Your instructions>
Look through the records below for the line with "Task: Open View". Return that line and each one after it up to and including the line with "Switch to the Email Coupon tab", exactly.

# # #

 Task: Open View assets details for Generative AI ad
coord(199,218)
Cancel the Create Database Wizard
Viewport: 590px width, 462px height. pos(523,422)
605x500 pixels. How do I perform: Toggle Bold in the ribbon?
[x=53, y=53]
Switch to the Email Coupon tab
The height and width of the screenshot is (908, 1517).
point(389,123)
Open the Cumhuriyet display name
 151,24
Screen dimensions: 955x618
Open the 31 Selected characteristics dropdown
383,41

# # #

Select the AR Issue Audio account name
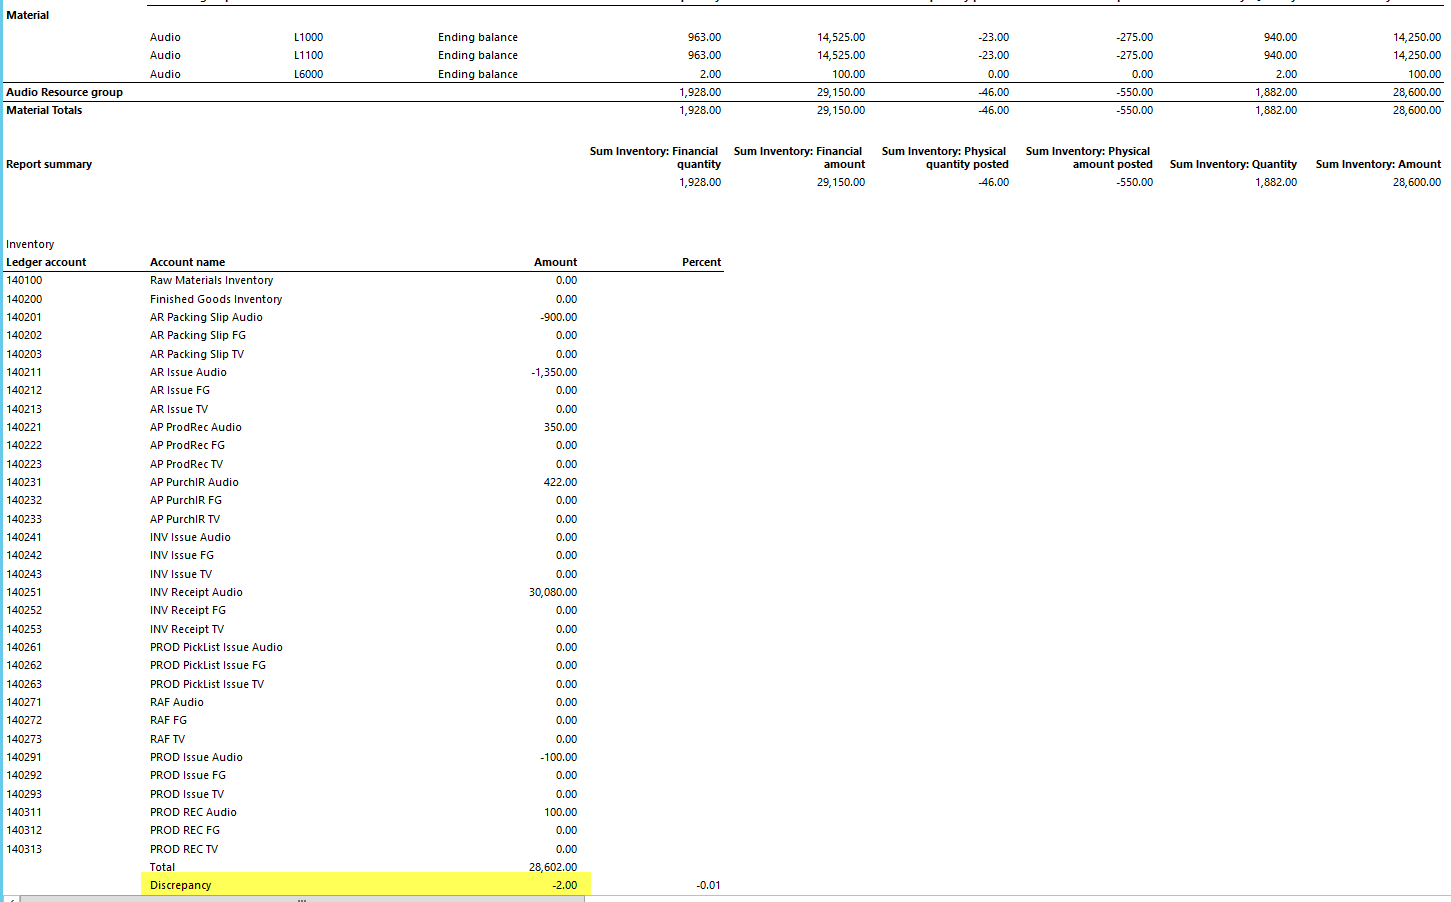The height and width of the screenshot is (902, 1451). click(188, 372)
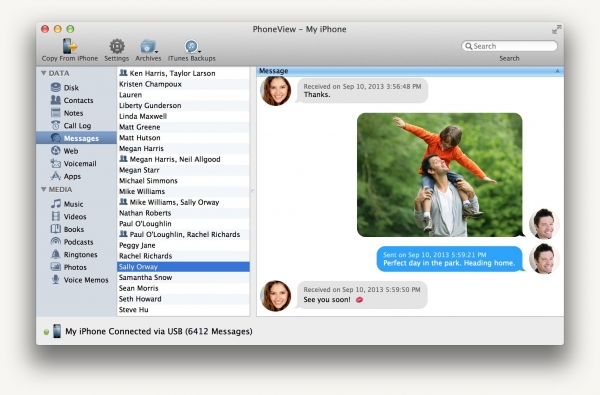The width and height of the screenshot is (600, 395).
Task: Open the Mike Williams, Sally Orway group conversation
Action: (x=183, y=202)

# # #

Problem solution>
 Task: Open View assets details for Generative AI ad
coord(199,218)
Cancel the Create Database Wizard
Viewport: 590px width, 462px height. pos(523,422)
605x500 pixels. How do I perform: Toggle Bold in the ribbon?
[x=53, y=53]
Switch to the Email Coupon tab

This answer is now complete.